Publié le par Sam Fisher

Des ateliers de formation seraient supprimés, faute de budget

 

Hier matin, devant le centre pénitentiaire des Baumettes.

 

Quelques dizaines d'intervenants se sont rassemblés devant la prison des Baumettes (9e) hier matin, pour dénoncer la menace qui pèse sur l'emploi de formateurs. « Nous avons reçu des lettres de licenciement la semaine dernière et on nous a indiqué que 45 % de notre budget avait été amputé », indique Marc Larue, formateur du Greta, qui assure des ateliers auprès des détenus.

 

Langues étrangères

 

Au total, l'action d'une vingtaine de formateurs est menacée.

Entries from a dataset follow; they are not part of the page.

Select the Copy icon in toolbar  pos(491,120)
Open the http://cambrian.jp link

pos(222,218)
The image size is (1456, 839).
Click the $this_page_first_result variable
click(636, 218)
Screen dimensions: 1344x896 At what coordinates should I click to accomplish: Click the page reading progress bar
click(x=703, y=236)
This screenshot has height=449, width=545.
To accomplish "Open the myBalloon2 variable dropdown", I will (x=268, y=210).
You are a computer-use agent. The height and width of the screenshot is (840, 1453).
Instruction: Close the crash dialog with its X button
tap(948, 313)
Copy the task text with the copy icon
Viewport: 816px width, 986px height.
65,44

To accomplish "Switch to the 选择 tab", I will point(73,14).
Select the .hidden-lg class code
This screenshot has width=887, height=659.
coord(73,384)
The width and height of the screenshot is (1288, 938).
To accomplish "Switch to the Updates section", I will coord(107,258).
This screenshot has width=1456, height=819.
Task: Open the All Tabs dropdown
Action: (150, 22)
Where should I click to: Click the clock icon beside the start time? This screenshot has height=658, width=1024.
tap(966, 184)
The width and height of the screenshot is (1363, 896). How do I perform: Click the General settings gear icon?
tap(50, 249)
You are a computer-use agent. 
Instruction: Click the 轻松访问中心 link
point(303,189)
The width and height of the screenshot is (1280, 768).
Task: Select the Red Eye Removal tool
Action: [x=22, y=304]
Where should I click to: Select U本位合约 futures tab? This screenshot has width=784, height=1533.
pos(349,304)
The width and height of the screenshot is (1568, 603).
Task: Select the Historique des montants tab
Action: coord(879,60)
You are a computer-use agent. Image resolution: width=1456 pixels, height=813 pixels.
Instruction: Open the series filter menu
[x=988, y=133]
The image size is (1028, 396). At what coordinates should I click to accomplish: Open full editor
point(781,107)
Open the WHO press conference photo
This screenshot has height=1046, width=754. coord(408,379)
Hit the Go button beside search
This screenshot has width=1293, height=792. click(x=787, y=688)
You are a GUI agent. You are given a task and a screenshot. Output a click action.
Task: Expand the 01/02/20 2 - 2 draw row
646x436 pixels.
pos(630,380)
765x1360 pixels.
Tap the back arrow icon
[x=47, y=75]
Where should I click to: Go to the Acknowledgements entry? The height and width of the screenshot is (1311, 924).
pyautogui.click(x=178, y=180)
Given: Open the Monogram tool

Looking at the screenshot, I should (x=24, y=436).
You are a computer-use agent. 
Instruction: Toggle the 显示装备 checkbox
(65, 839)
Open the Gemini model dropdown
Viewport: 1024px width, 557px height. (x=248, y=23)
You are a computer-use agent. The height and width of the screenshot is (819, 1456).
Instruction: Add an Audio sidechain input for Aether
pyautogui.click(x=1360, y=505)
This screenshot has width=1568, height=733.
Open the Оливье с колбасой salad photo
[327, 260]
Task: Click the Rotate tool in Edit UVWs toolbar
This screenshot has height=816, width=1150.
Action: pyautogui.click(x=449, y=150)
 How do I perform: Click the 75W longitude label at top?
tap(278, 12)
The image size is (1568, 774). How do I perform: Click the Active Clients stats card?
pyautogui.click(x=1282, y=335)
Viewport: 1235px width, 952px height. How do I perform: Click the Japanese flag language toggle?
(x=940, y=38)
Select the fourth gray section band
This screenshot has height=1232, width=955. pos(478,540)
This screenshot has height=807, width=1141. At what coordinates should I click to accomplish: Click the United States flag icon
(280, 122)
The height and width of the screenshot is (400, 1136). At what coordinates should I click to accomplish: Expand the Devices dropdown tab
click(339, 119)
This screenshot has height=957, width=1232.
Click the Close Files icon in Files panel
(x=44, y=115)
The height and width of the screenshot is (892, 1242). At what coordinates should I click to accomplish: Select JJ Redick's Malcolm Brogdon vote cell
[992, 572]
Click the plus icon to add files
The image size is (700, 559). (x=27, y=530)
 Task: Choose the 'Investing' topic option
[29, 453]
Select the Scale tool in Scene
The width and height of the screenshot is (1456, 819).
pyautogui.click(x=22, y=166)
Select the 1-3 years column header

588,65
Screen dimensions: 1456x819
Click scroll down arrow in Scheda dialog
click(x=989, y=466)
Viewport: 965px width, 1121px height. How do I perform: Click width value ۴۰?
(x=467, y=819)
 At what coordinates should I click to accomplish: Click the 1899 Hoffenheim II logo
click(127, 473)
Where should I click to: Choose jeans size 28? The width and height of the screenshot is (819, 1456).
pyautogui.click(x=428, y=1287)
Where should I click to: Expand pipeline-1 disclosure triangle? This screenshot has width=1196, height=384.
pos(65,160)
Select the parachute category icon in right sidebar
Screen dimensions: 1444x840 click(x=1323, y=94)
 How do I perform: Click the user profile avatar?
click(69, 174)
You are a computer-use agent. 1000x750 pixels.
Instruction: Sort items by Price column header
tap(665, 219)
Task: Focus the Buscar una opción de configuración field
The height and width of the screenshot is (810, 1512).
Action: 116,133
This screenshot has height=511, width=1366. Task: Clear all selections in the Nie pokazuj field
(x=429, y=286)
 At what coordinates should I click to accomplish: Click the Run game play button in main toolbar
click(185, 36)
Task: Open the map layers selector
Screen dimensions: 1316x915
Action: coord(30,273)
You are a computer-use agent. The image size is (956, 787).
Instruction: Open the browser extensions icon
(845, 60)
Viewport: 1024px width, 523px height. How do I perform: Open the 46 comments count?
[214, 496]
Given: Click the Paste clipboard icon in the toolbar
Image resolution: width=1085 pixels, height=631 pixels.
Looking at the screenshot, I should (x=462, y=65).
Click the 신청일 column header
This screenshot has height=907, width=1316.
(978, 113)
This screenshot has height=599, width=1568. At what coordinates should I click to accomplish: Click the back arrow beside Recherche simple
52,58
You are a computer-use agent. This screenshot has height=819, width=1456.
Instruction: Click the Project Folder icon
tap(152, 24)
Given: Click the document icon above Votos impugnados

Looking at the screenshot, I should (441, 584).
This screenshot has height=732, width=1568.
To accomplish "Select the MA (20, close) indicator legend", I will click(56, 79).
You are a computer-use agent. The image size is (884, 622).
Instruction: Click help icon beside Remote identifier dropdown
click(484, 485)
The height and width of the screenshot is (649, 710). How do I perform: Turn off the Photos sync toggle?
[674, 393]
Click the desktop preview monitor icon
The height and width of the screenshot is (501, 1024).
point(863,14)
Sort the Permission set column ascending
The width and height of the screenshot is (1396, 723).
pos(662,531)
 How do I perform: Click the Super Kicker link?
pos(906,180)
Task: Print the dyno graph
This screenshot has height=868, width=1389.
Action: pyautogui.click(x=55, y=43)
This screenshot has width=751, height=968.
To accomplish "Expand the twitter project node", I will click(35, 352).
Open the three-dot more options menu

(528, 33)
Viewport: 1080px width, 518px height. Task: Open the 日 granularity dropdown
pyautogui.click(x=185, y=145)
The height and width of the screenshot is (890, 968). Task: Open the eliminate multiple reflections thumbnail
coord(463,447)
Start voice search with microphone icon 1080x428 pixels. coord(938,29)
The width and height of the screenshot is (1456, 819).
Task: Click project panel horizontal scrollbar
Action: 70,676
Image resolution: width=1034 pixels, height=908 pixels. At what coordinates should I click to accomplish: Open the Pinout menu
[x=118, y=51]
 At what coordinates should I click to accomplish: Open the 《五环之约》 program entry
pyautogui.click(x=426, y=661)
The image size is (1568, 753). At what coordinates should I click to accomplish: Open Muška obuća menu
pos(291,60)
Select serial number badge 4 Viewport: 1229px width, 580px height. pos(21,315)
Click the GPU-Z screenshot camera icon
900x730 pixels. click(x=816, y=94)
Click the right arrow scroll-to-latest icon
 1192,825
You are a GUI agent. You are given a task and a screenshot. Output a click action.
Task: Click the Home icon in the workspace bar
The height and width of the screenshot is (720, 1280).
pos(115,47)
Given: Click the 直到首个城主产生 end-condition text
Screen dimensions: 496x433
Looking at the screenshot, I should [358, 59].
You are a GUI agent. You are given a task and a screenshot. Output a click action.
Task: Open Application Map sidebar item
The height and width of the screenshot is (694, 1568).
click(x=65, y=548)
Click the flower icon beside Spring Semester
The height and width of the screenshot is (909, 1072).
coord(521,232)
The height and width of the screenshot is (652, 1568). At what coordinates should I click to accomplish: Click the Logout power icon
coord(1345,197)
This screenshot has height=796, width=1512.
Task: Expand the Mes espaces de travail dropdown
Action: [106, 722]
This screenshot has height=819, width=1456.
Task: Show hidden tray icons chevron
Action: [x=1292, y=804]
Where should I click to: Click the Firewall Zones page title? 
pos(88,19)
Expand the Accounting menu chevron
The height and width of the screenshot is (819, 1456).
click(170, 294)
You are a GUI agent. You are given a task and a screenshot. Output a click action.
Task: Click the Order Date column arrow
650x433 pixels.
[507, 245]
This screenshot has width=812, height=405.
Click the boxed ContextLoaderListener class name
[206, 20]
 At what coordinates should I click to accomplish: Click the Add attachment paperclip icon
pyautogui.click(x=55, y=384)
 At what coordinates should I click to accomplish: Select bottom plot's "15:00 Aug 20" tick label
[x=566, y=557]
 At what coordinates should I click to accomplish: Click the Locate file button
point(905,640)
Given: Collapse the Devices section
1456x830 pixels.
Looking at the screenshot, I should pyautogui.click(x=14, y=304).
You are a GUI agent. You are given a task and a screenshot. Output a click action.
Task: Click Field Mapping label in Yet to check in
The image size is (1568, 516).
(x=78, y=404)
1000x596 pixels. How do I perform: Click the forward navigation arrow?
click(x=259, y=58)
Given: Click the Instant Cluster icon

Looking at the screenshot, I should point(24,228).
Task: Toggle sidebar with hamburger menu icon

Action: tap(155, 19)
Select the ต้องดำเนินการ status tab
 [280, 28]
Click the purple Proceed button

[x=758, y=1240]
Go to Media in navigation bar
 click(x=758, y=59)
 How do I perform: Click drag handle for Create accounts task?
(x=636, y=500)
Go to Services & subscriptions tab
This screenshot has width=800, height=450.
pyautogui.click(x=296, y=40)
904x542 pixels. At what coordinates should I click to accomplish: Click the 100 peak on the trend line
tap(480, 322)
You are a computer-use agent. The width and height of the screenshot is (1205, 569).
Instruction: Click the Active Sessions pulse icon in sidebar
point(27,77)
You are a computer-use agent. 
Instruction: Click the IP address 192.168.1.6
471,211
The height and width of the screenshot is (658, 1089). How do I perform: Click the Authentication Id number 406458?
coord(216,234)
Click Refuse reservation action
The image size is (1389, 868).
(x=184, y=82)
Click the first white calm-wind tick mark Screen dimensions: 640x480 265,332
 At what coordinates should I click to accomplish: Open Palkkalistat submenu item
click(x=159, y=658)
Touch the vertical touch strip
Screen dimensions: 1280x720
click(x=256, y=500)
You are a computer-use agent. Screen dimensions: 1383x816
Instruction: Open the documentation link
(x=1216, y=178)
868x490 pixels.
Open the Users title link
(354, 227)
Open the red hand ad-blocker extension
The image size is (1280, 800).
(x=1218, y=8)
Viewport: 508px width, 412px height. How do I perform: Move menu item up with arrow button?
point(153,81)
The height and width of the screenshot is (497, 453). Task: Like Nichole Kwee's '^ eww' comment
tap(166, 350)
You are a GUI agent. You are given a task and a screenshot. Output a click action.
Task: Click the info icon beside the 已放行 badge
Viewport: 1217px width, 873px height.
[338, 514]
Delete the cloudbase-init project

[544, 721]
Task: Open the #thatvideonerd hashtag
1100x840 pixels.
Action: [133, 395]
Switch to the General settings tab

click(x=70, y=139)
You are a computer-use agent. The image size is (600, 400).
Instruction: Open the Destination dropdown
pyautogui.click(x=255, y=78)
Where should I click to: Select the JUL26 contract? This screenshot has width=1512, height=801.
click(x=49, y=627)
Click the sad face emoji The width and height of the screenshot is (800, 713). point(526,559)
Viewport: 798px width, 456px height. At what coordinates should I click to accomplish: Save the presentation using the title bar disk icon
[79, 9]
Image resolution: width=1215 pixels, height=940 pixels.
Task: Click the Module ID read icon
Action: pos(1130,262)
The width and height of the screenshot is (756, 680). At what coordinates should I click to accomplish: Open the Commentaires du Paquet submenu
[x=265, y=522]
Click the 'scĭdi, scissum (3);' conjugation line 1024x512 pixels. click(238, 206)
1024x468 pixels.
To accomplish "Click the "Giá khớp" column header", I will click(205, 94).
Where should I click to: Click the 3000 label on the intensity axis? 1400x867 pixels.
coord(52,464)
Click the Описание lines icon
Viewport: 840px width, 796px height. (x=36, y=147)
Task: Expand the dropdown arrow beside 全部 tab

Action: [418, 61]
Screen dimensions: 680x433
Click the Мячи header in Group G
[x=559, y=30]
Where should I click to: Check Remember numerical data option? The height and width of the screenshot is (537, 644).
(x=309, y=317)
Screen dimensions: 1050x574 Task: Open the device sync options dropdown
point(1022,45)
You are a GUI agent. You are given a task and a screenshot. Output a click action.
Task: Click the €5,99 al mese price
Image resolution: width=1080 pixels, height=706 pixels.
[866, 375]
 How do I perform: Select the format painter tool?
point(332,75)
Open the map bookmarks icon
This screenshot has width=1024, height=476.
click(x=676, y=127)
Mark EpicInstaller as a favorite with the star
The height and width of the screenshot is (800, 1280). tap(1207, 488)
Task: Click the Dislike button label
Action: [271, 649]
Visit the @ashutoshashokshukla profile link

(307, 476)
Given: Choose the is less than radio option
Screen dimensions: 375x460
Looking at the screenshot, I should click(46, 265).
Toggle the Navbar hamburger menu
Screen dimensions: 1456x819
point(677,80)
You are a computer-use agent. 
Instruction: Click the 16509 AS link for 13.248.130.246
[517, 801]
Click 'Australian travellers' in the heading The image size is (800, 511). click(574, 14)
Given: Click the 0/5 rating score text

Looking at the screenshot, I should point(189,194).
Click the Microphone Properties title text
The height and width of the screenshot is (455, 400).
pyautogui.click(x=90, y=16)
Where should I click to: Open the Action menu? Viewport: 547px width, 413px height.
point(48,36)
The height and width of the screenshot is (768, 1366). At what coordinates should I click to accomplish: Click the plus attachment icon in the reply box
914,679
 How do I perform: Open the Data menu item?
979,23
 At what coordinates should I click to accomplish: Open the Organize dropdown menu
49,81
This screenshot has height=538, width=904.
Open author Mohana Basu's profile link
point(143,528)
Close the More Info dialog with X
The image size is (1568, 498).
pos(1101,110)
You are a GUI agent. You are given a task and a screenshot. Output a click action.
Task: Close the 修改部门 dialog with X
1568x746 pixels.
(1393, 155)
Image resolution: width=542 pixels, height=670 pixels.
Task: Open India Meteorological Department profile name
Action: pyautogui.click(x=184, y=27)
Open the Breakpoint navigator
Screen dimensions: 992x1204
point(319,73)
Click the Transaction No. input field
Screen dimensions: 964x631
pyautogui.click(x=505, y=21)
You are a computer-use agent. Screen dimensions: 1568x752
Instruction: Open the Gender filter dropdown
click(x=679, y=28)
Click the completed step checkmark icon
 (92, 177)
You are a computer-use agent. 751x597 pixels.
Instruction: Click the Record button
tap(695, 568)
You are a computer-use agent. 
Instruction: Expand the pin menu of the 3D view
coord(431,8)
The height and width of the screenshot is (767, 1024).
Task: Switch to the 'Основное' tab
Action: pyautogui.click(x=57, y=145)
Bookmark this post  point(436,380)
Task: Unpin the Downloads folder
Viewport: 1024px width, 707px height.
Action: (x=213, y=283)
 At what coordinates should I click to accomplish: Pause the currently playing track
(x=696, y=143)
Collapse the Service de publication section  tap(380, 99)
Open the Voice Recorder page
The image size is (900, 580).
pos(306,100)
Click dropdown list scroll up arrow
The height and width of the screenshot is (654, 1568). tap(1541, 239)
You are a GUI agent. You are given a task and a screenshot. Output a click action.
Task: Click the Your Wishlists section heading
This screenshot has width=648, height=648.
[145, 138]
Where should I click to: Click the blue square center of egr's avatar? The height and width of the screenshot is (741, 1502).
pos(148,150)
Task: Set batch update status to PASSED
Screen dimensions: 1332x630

En cause, selon eux, l'arrêt de la prise en charge par le Fonds social européen (FSE) d'une partie de leur budget annuel. Les personnels du Greta assurent des formations professionnelles de maçonnerie ou d'informatique, aident à l'apprentissage du français et des langues étrangères ou soutiennent les détenus pour préparer leur réinsertion économique. Au total, un millier de détenus par an profitent de ces formations, dont certaines sont rémunérées, ce qui permet d'améliorer leur quotidien. « Une loi de 2009 impose à l'administration pénitentiaire de permettre aux détenus cinq heures d'activités par jour », rappelle Robert Bret, président du Centre d'accueil des Baumettes. Reçus hier par la direction du travail, les formateurs du Greta se seraient vus notifier la prise en charge de leur mission, en substitution du FSE. Mais l'inquiétude ne s'essouffle pas aux Baumettes, où plusieurs associations intervenantes connaissent des difficultés. « Avec la surpopulation carcérale, la suppression d'ateliers créerait une situation explosive », craint Robert Bret.